N’y a-t-il pas un moment où il est « trop tard » pour aider un salarié alcoolo-dépendant ?
Beaucoup d’anciens consommateurs d’alcool nous le disent : il n’est jamais trop tard ! En fait, ils n’attendent que ça, qu’on leur en parle, qu’on les aide à affronter leur problème.

En pratique, comment se passe la prise en charge par le Cabinet Hassé-Consultants d’un salarié en situation difficile?
90 % des prises en charge se font en ambulatoire. Le suivi médical et le suivi médical extérieur par les consultants de notre Cabinet s’effectue en étroite collaboration. Le malade alcoolique peut à tout moment contacter l’un de nos médecins alcoologues consultants. Les mouvements d’anciens buveurs sont également très présents.

Qui paie les interventions de Hassé-Consultants ?
C’est l’entreprise. En fait, elle préfère généralement payer pour la réinsertion professionnelle d’un salarié en difficulté avec l’alcool que pour un licenciement.

Quand considérez-vous la mission du Cabinet comme terminée ?
Lorsque le salarié est autonome à 100 % dans sa vie professionnelle et privée ; lorsqu’il a retrouvé durablement son poste de travail. Nous restons également, bénévolement, à la disposition des salariés pour lesquels nous sommes intervenus.

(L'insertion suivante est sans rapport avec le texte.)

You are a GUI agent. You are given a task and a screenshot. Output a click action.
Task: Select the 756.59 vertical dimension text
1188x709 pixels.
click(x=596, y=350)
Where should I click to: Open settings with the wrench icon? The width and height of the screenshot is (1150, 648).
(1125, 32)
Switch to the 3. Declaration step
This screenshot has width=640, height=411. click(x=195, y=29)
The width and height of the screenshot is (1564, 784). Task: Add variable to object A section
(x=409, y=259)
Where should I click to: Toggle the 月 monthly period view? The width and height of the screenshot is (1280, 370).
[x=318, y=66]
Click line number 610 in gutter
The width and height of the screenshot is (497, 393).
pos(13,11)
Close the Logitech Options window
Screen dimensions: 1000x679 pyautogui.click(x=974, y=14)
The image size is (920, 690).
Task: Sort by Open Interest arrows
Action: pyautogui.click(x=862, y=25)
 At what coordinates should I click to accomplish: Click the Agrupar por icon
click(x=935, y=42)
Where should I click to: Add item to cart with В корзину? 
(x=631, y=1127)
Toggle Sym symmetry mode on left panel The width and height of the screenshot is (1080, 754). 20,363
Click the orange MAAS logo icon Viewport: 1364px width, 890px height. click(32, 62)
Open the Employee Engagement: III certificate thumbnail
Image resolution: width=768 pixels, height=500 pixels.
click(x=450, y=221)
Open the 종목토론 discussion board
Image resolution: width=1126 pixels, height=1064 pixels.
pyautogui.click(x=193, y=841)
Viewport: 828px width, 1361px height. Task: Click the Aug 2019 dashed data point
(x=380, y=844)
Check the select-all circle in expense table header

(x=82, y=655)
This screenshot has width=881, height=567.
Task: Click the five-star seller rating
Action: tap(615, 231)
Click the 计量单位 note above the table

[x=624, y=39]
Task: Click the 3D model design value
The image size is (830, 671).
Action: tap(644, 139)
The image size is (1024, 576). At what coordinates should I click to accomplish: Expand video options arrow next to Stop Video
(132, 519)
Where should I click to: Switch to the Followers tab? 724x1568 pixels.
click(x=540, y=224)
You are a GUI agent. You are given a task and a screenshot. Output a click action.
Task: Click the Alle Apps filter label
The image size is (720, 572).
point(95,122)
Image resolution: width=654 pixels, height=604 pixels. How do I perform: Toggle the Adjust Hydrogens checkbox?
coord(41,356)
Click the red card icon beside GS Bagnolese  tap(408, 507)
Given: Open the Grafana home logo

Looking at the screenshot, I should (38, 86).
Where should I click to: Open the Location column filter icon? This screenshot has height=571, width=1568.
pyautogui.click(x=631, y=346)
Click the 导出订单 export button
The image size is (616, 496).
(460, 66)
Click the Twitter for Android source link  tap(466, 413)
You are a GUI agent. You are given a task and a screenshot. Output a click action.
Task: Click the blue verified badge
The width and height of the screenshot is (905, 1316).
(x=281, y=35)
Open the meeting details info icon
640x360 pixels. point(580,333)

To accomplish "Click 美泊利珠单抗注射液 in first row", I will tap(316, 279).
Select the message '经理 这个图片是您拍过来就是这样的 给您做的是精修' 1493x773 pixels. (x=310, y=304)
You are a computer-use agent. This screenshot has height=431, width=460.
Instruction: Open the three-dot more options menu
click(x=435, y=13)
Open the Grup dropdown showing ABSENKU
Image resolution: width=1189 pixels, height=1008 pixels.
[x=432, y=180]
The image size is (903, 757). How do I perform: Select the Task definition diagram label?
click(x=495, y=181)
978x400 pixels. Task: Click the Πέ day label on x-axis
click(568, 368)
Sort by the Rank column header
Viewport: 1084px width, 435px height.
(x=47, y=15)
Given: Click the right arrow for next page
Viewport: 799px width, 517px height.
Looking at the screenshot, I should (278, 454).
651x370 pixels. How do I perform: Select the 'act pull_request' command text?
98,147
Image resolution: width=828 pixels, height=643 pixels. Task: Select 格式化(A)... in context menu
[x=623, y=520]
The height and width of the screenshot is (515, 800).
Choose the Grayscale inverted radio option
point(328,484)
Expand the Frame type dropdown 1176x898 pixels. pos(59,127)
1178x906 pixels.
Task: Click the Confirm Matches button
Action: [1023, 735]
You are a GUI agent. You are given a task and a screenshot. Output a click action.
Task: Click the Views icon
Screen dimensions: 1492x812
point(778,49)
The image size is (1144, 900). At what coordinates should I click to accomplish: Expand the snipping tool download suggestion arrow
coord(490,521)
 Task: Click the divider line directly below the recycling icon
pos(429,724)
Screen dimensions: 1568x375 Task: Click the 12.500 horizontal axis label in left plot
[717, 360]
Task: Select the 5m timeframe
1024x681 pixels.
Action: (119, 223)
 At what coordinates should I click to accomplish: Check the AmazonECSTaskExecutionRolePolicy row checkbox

Les Groupes de Réflexion Alcool qu’est-ce que c’est ?
Les Groupes de Réflexion Alcool sont des Groupes de Réflexion ALcool que nous mettons en place dans les entreprises à la suite d’une formation spécifique de 40 heures (le stage B). Les 19 intervenants de cette formation informent et sensibilisent sur le risque alcool. Certains sont habilités à intervenir pour établir des relations d’approche avec des salariés en difficulté.

Comment sait-on qu’on est alcoolo-dépendant ?
Pour « savoir », la première démarche est de consulter son médecin généraliste. En cas de problème, il vous adressera à un médecin alcoologue. Il existe aussi un test très révélateur : tous les ans s’abstenir de consommer de l’alcool durant dix jours consécutifs. Un excellent moyen de vérifier sa non-dépendance.

A-t-on le droit de boire de l’alcool sur son lieu de travail ?
En dehors des repas, l’alcool est interdit au poste de travail mais, au prétexte de convivialité, il reste souvent très présent dans l’entreprise.

Comment faire pour que mon patron se sente concerné par le problème alcool ?
Parler de manque à gagner, de dysfonctionnements, de non-qualité de travail, de l’image donnée à l’extérieur, du coût de l’absentéisme, du climat social dégradé… autant d’arguments propres à sensibiliser une Direction.

Et la confidentialité dans tout ça ?
Tous les intervenants du Cabinet sont tenus contractuellement au secret professionnel. Même si chacun sait que, pour tous les salariés de l’entreprise concernée, il s’agit généralement d’un secret de Polichinelle ! Votre médecin du Travail est tenu à la même confidentialité.